The good news though - and there is two lots. I phoned Matteo (the lad who kidnapped me and Oscar last year on his boat) and he said....

(try to say this with an Italian accent)

"Dont worry Rooosssssellll, tomorrow we make another private party". 

Heaven knows what a private party is. 

Secondly, as I am at Obernai, I am going for a shower and to put some clean clobber on and am then going to the Christmas Markets. I am told the town is very busy. 

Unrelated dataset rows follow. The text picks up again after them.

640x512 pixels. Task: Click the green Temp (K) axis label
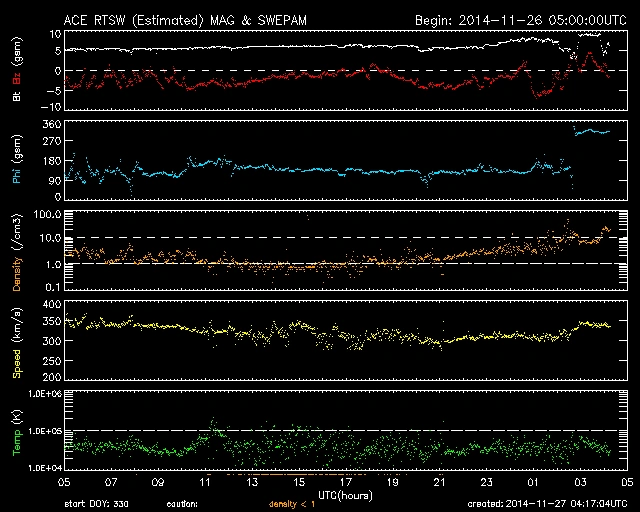tap(17, 432)
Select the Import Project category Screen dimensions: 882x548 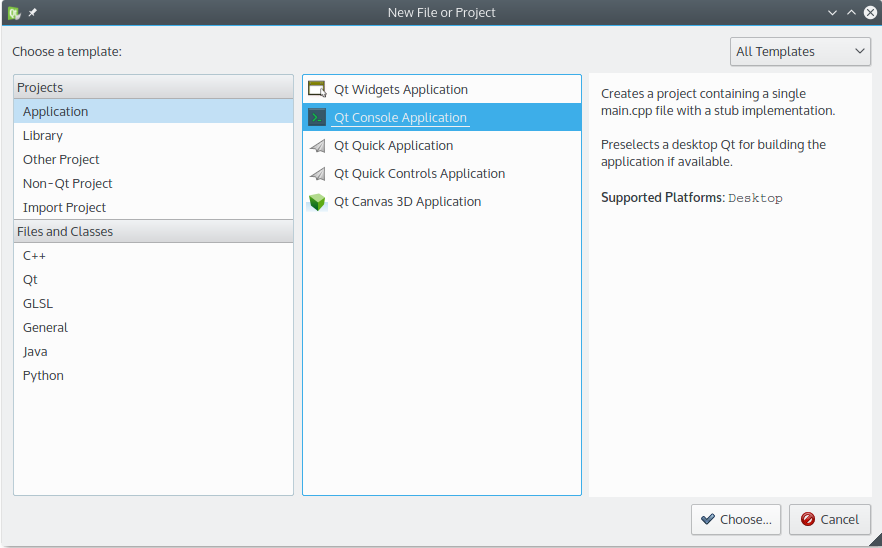pyautogui.click(x=64, y=207)
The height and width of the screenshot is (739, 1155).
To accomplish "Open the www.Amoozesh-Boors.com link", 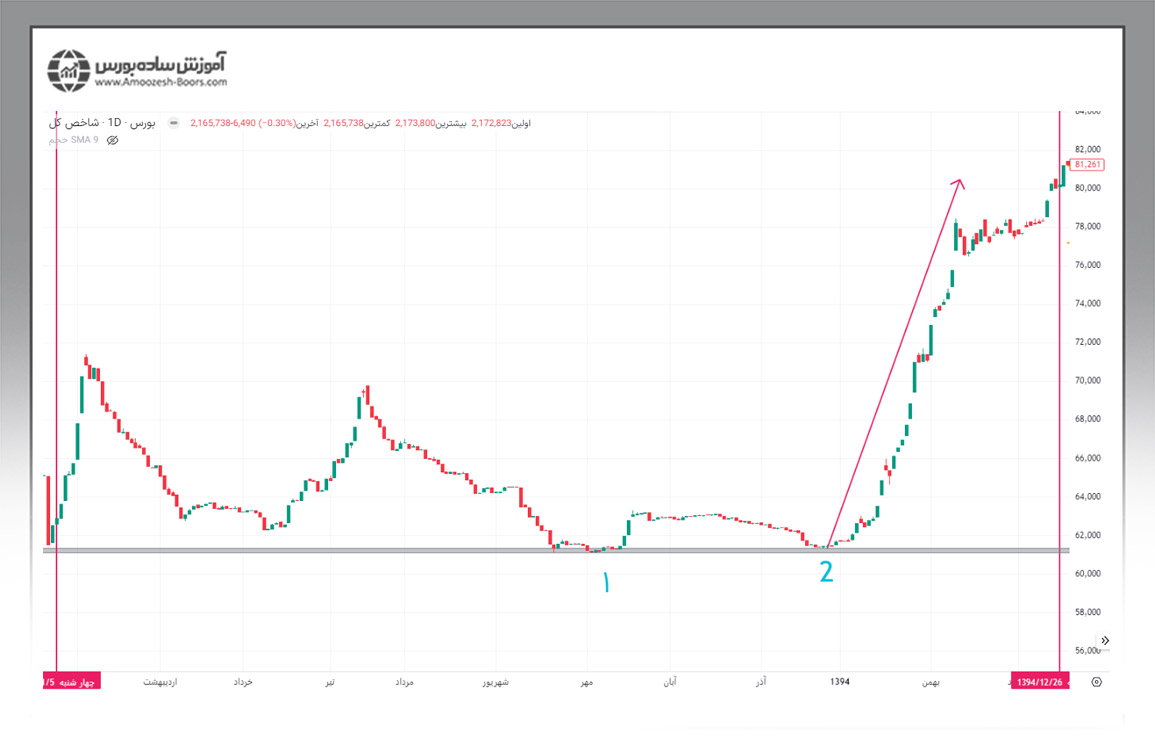I will [x=162, y=83].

Full journey blog to follow. 

Russell


----------



## suffolkian (Jul 25, 2007)

Shame you missed the party perhaps the second one will make up for it.

Drive safely


----------



## locovan (Oct 17, 2007)

Good luck Russell enjoy yourself Pictures came out well. :lol:


----------



## geraldandannie (Jun 4, 2006)

Hi Rooosssssellll

Shame you missed the big party, but I think you made the right decision. Have fun at the market  

Gerald


----------



## Suenliam (Mar 22, 2006)

Wise move Russell - you will get a look at the market, be well rested for the party tomorrow and arrive safely 8) 

Take care.

Sue


----------



## JockandRita (Jun 1, 2005)

Hello Rooossseeellll,

A wise move pal. It's not the getting there that's important, it's the getting there *safely*!!!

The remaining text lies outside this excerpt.